Parce que glander n’est pas à la portée du premier carriériste venu, parce que même un tâcheron se prenant pour un chef ne sera pas capable d’oisiveté créative, et parce que si le travail c’est la santé, rien faire c’est la conserver¹, il fallait bien trouver une image poétique pour lutter contre les Stakhanov magnifiques et leurs élans productivistes. Quoi de mieux dans ce cas que regarder l’herbe pousser ?
L’on sait bien qu’elle finira par y arriver (et qu’il faudra alors la tondre, générant au passage une nouvelle corvée), mais le plus zélé des travailleurs, le plus brillant des responsables de la photocopieuse, perçoit grâce à regarder l’herbe pousser qu’il faut pour ça aussi faire montre de savoir-faire.

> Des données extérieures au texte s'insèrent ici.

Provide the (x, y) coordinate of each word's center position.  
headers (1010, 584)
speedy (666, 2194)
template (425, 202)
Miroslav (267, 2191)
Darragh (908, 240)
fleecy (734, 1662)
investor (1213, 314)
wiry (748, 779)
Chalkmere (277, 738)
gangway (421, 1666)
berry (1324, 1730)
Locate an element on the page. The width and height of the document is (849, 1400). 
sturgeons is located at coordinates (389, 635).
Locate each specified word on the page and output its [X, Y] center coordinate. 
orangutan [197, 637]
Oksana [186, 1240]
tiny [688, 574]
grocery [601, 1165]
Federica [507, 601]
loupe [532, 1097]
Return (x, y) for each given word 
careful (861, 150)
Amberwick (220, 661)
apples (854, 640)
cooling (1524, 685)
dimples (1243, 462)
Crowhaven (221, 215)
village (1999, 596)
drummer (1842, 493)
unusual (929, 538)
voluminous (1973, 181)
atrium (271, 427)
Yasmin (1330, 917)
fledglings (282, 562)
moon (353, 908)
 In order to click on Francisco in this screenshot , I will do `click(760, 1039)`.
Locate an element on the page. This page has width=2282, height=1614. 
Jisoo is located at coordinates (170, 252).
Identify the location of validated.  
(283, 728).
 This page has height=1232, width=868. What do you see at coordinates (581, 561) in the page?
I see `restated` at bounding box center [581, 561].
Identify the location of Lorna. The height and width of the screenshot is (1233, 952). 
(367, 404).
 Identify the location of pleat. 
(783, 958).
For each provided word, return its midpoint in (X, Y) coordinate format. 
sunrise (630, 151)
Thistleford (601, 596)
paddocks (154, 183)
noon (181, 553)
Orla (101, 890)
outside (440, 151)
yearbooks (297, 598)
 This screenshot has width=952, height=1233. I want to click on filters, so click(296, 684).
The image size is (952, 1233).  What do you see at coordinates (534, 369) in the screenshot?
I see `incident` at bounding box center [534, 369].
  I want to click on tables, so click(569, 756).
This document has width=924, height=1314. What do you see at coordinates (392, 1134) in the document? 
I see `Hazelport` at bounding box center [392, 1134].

Regarder l’herbe pousser n’est pas fainéanter ni glandouiller; regarder l’herbe pousser exige une capacité à la contemplation, de la patience, une maîtrise parfaite du silence et des dispositions à humer l’air du temps². Et ces qualités n’appartiennent pas aux besogneux ou aux ambitieux à dentition longue rayant le parquet. Pour parvenir à regarder l’herbe pousser, il faut y travailler.
Celui qui a compris le sens coupant et le sens doux du brin d’herbe, celui qui ne confond pas l’herbe à la Vierge avec l’herbe à la reine, celui qui sait pourquoi la valériane s’appelle l’herbe à la femme battue, celui qui sait où cueillir l’herbe à crapauds, parce qu’il a passé du temps allongé dans la prairie à contempler les nuages ou à mâcher des épis de blé (et qu’il sait aussi qu’il faut le cueillir le septième jour du septième mois à la septième heure, mais ceci est une autre histoire), celui-là sait regarder l’herbe pousser.
En 1975, un herbicide total à base de glyphosate règle son compte à regarder l’herbe pousser. Roundup®, produit par la Monsanto Company cotée au New York Stock Exchange, ne peut s’embarrasser de doux rêveurs regardant l’herbe pousser. L’herbe c’est de l’argent quand on la pulvérise. Alors hors d’ici les indolents et les musards : vous êtes surannés.